Eventually Paul hugged the doorway between the restaurant and the outside decking, so that he didn’t get trapped in the swamped dining area like so many others. Then, by the time the ship rolled over and lay flat in the waves, Paul rode it like a surfboard until eventually he was atop its hull. From there he made his way into a life raft, which is where a rescue team found him the next morning: exhausted, hypothermic, but still alive.

Paul was a 35-year-old landscape architect from Reading, UK. He’d never been in a crisis situation before, yet he somehow made all the right decisions at all the right times. A total of 137 people survived that night, and Paul got off in much better shape than many.

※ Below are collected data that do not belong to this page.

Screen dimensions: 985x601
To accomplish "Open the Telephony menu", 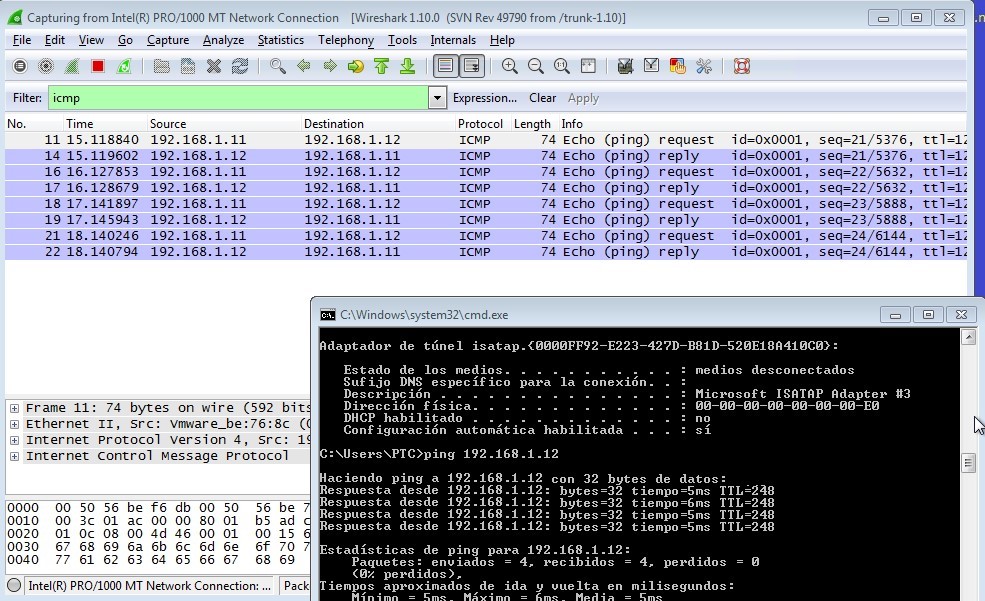I will [x=345, y=40].
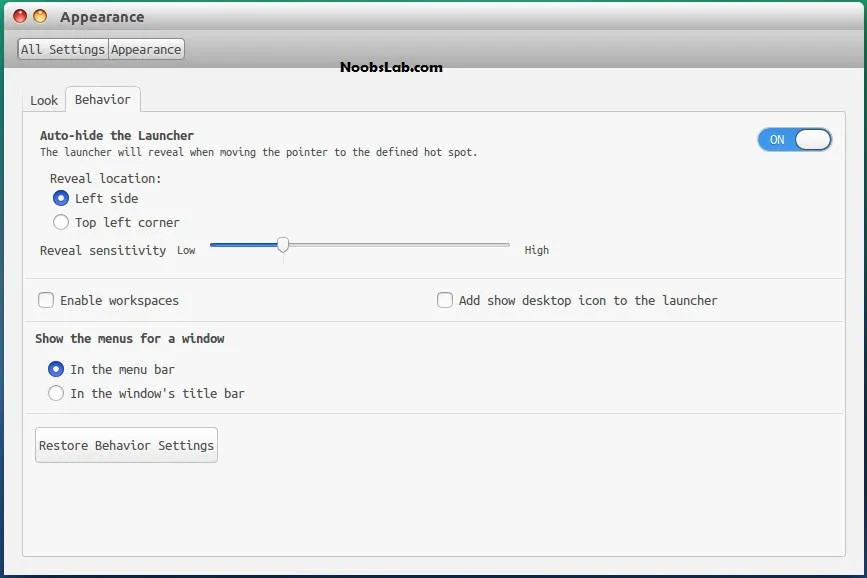Show window menus in the menu bar

[56, 369]
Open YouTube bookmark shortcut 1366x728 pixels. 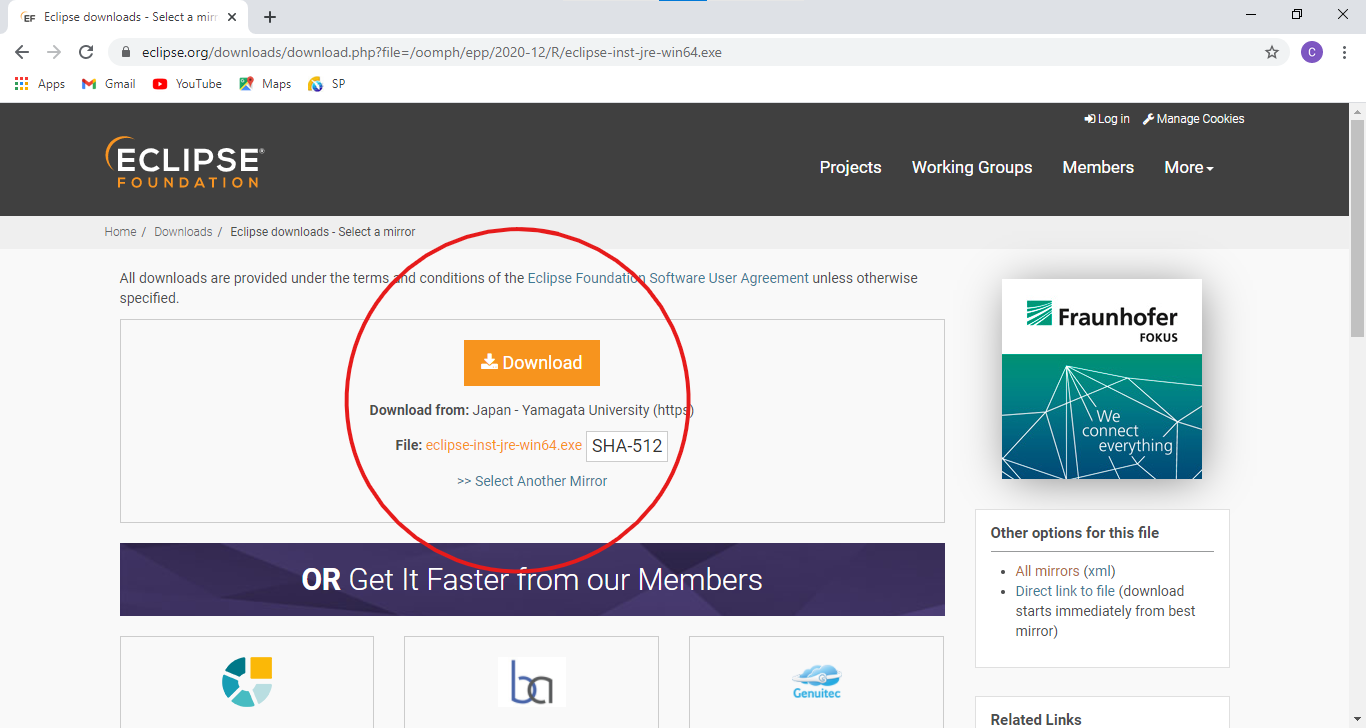[187, 84]
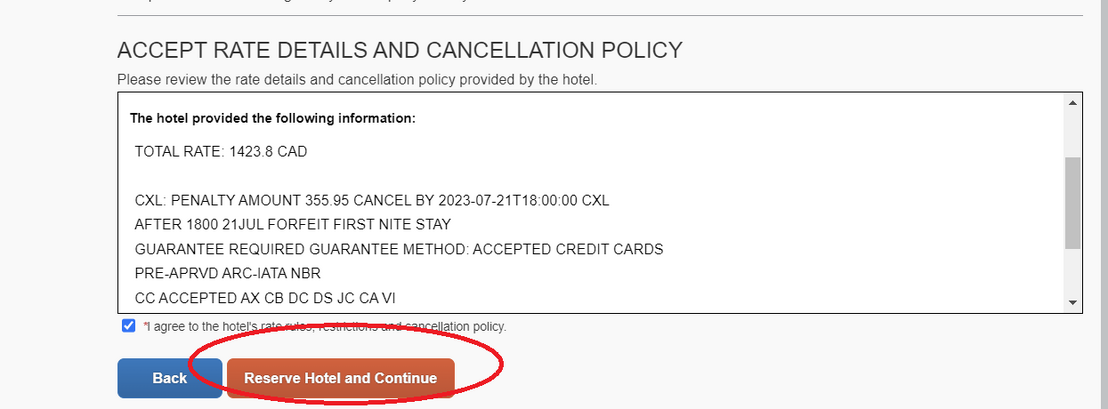Check the agree to hotel policy checkbox
Viewport: 1108px width, 409px height.
(x=128, y=326)
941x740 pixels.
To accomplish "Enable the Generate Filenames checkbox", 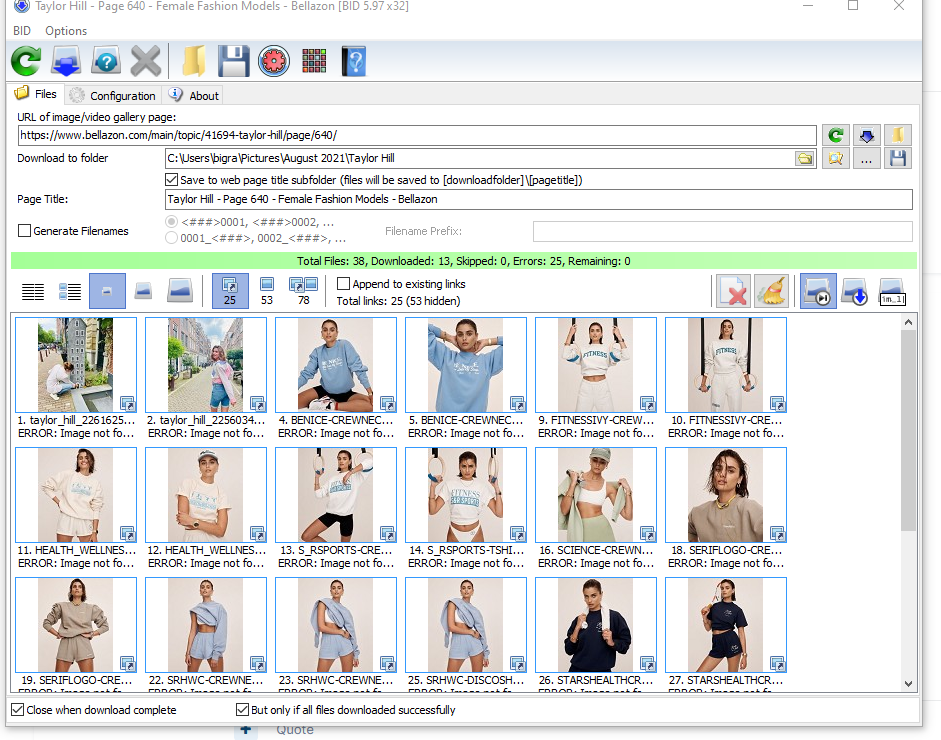I will (25, 231).
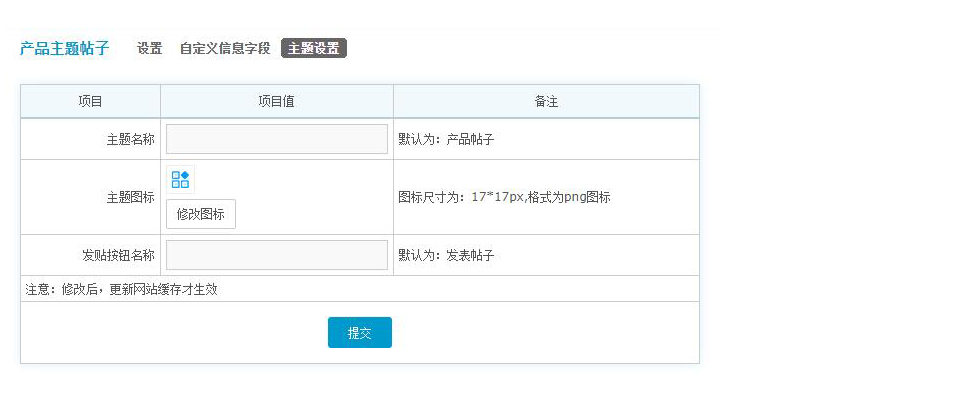Click the 注意 cache update notice
Viewport: 960px width, 401px height.
coord(121,289)
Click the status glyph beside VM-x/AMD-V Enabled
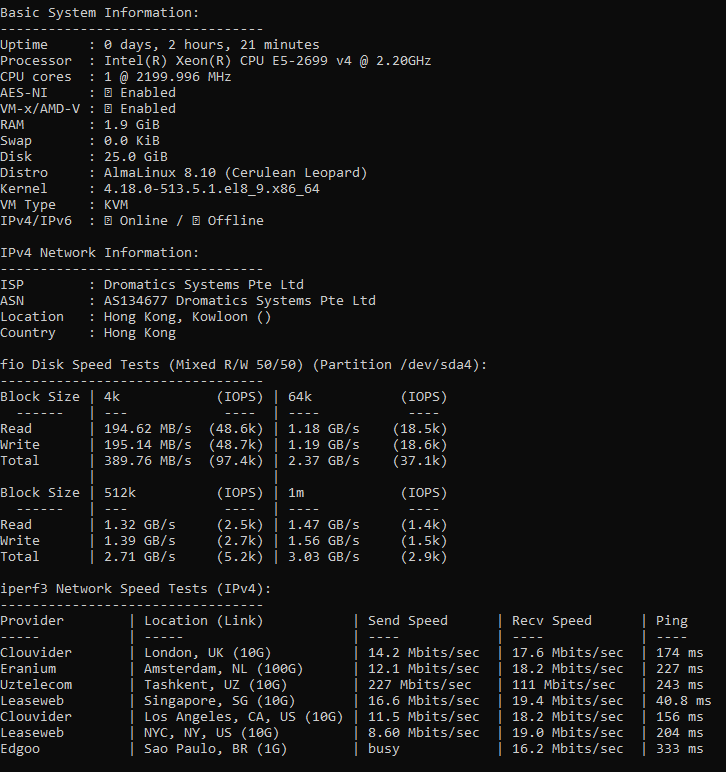Image resolution: width=726 pixels, height=772 pixels. click(x=109, y=109)
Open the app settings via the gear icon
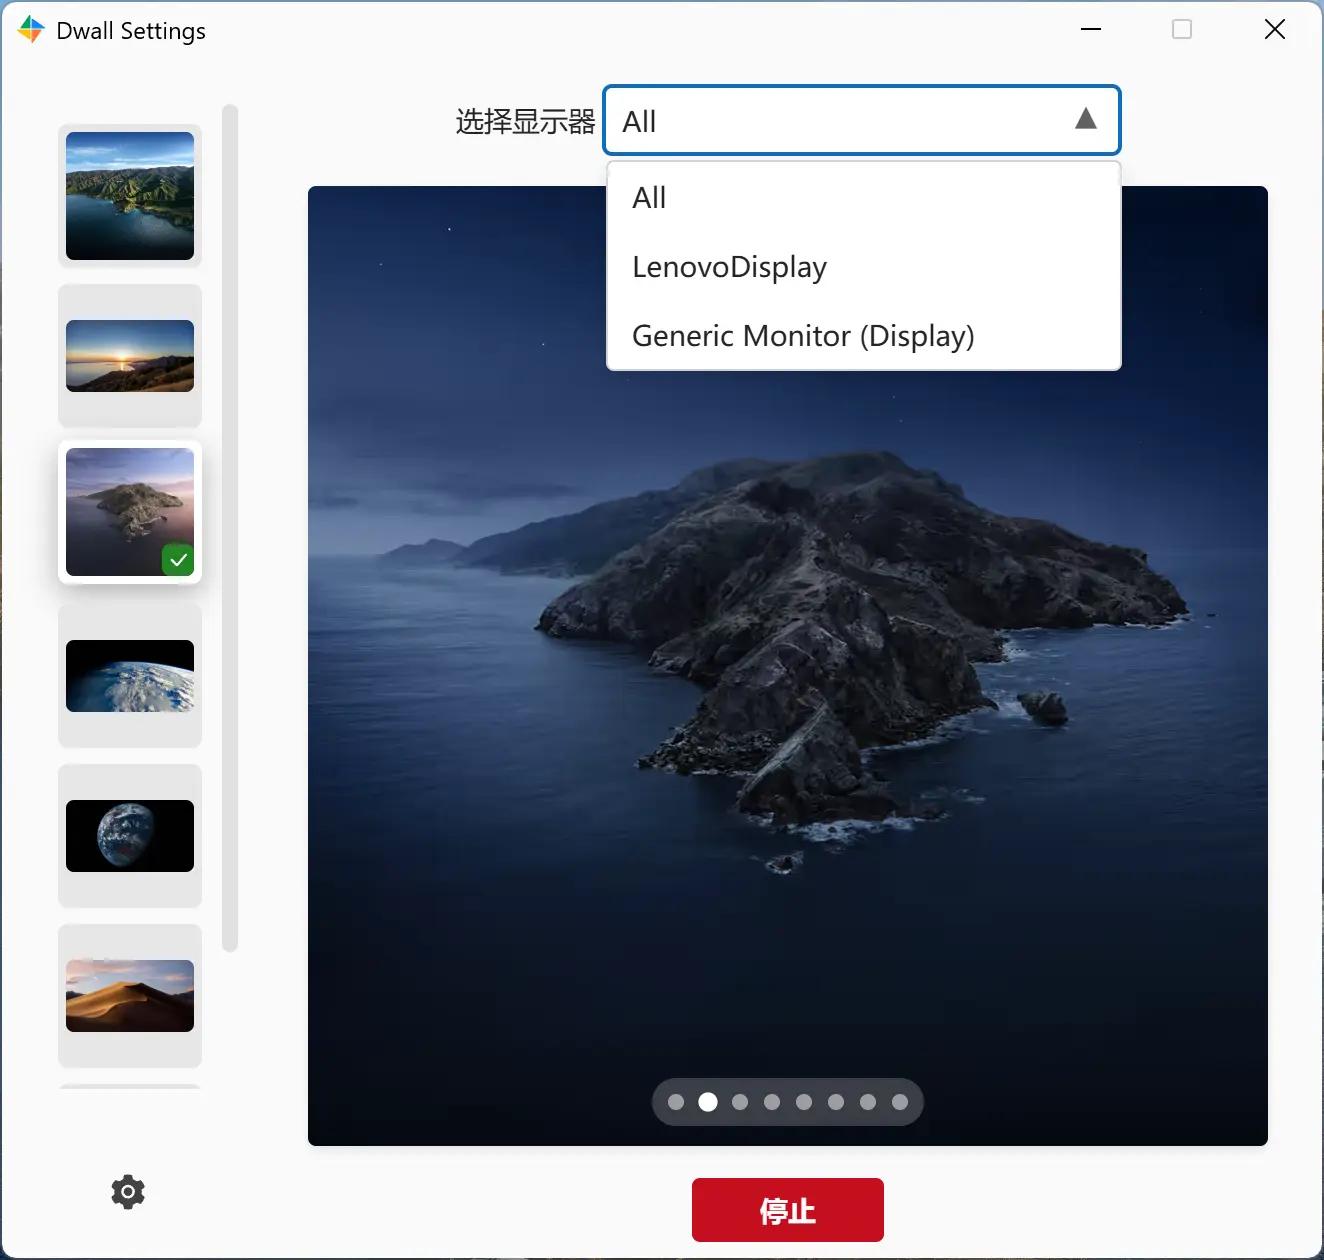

“I had to choose the harder path and stay alive, freezing, and aware, and keep going because I hadn’t finished,” he explains. “I really hadn’t finished with this life.”

At first glance, people who managed to get off the MS Estonia were similar to Paul. They were relatively young and fit, with an unusual ability to stay calm under pressure. But the profile for survival gets a little more ambiguous beyond there. And not just in the case of the Estonia disaster, but in many crisis situations the world over. People who seem strong, relaxed and confident in everyday life sometimes fall apart in a crisis—while sometimes the meek swing into action.

So what’s the science behind self-preservation? Why do some people prevail in disasters while others freeze and panic? Luck aside, is there a play book for survivalism?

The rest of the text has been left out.